Characterisation and evaluation of biochars for their application as a soil amendment

Balwant Singh A D , Bhupinder Pal Singh B and Annette L. Cowie C
+ Author Affiliations
- Author Affiliations

A Faculty of Agriculture, Food and Natural Resources, The University of Sydney, Sydney, NSW 2006, Australia.

B Forest Science Centre, Industry and Investment NSW, PO Box 100, Beecroft, NSW 2119, Australia.

C National Centre for Rural Greenhouse Gas Research, University of New England, Armidale, NSW 2351, Australia.
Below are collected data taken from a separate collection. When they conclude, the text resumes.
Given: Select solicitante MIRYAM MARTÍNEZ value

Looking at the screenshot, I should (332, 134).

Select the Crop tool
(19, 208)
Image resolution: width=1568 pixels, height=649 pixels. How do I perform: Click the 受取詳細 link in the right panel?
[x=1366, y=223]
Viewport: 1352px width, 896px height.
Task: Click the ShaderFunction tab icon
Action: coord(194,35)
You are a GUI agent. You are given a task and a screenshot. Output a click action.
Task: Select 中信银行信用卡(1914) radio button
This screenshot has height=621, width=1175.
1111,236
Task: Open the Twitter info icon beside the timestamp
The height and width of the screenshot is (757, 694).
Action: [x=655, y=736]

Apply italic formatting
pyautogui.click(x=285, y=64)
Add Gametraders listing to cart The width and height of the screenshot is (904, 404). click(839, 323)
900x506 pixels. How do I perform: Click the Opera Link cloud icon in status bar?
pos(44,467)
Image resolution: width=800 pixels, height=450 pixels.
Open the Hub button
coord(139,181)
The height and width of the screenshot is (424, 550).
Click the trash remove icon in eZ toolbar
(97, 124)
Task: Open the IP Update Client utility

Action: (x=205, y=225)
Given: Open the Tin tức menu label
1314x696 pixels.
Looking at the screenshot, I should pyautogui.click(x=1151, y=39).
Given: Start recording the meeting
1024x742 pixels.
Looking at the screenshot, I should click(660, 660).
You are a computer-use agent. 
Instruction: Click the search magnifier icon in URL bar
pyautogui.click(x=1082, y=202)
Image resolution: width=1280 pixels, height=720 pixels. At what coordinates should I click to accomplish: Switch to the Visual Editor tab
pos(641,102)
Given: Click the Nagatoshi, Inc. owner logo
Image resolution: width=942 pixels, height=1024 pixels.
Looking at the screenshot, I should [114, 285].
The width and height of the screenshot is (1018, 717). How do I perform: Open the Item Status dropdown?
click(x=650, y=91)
D Corresponding author. Email: balwant.singh@sydney.edu.au

Australian Journal of Soil Research 48(7) 516-525 https://doi.org/10.1071/SR10058
Submitted: 10 March 2010  Accepted: 24 May 2010   Published: 28 September 2010

Abstract

Biochar properties can be significantly influenced by feedstock source and pyrolysis conditions; this warrants detailed characterisation of biochars for their application to improve soil fertility and sequester carbon. We characterised 11 biochars, made from 5 feedstocks [Eucalyptus saligna wood (at 400°C and 550°C both with and without steam activation); E. saligna leaves (at 400°C and 550°C with activation); papermill sludge (at 550°C with activation); poultry litter and cow manure (each at 400°C without activation and at 550°C with activation)] using standard or modified soil chemical procedures. Biochar pH values varied from near neutral to highly alkaline. In general, wood biochars had higher total C, lower ash content, lower total N, P, K, S, Ca, Mg, Al, Na, and Cu contents, and lower potential cation exchange capacity (CEC) and exchangeable cations than the manure-based biochars, and the leaf biochars were generally in-between. Papermill sludge biochar had the highest total and exchangeable Ca, CaCO3 equivalence, total Cu, and potential CEC, and the lowest total and exchangeable K. Water-soluble salts were higher in the manure-based biochars, followed by leaf, papermill sludge, and wood biochars. Total As, Cd, Pb, and polycyclic aromatic hydrocarbons in the biochars were either very low or below detection limits. In general, increase in pyrolysis temperature increased the ash content, pH, and surface basicity and decreased surface acidity. The activation treatment had a little effect on most of the biochar properties. X-ray diffraction analysis showed the presence of whewellite in E. saligna biochars produced at 400°C, and the whewellite was converted to calcite in biochars formed at 550°C. Papermill sludge biochar contained the largest amount of calcite. Water-soluble salts and calcite interfered with surface charge measurements and should be removed before the surface charge measurements of biochar. The biochars used in the study ranged from C-rich to nutrient-rich to lime-rich soil amendment, and these properties could be optimised through feedstock formulation and pyrolysis temperature for tailored soil application.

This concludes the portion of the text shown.